New strategies for precision genome editing
Abstract
The present invention relates to improved methods for precision genome editing (GE), preferably in eukaryotic cells, and particularly to methods for GE in cells with specifically altered expression of Polymerase theta and altered characteristics of at least one further enzyme involved in a non-homologous end-joining (NHEJ) DNA repair pathway. Further provided are cellular systems and tools related to the methods provided.

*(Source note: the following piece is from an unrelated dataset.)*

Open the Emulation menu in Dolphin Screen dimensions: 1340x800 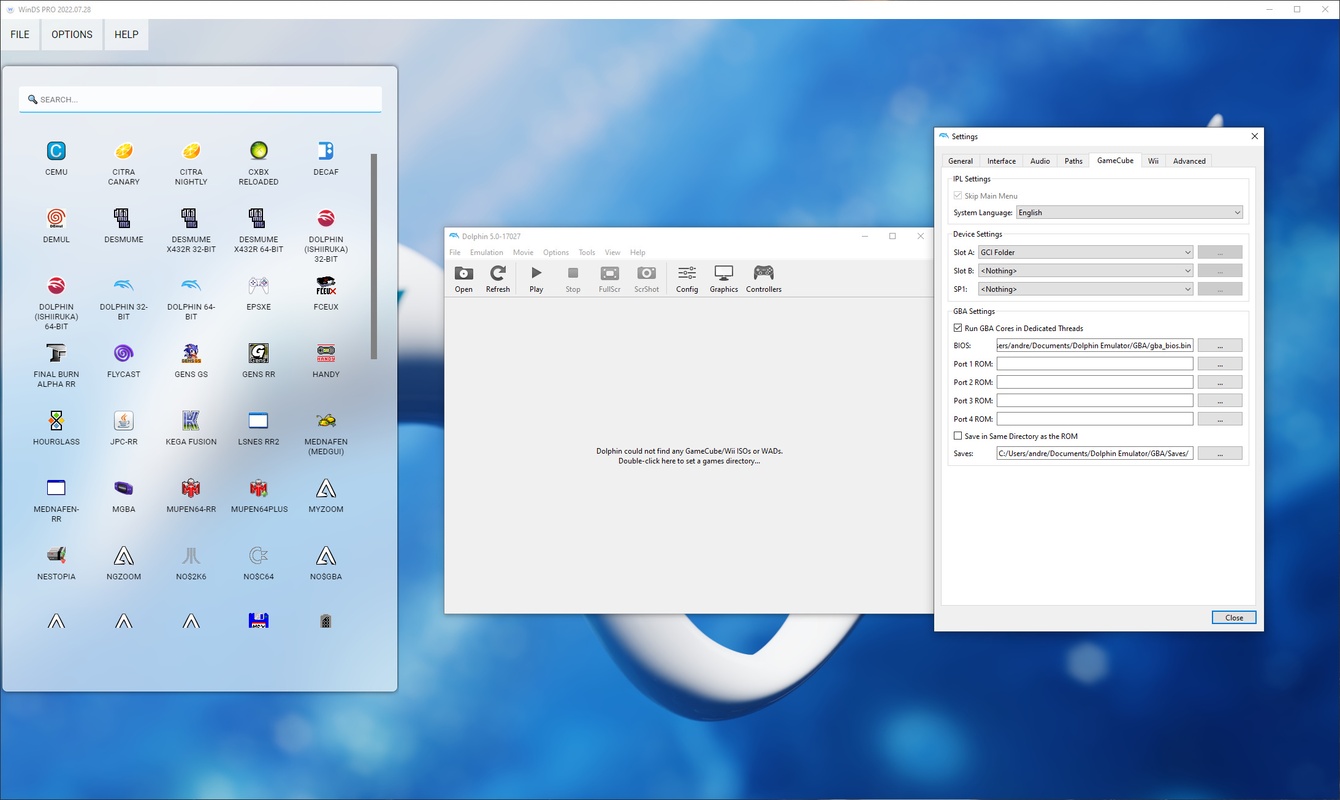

Specifically, methods are provided, wherein Polymerase theta and NHEJ blockage and/or GE are performed in a transient way so that the endogenous Polymerase theta and cellular NHEJ machinery is easily reactivated after a targeted edit, and/or without permanent integration of certain editing tools.
Claims
exact text as granted — not AI-modified1 . A method for modifying the genetic material of a cellular system at a predetermined location with at least one nucleic acid sequence of interest, wherein the method comprises the following steps:
(a) providing a cellular system comprising a Polymerase theta enzyme, or a sequence encoding the same, and one or more further enzymes of a NHEJ pathway, or one or more sequences encoding the same; (b) inactivating or partially inactivating the Polymerase theta enzyme, or the sequence encoding the same, and inactivating or partially inactivating one or more further DNA repair enzymes of a NHEJ pathway, or one or more sequences encoding the same; (c) introducing into the cellular system
(i) the at least one nucleic acid sequence of interest, optionally flanked by one or more homology sequences complementary to one or more nucleic acid sequences adjacent to the predetermined location, and
(ii) at least one site-specific nuclease, or a sequence encoding the same, the site-specific nuclease inducing a double-strand break at the predetermined location;
(d) optionally: determining the presence of the modification at the predetermined location in the genetic material of the cellular system; and (e) obtaining a cellular system comprising a modification at the predetermined location of the genetic material of the cellular system.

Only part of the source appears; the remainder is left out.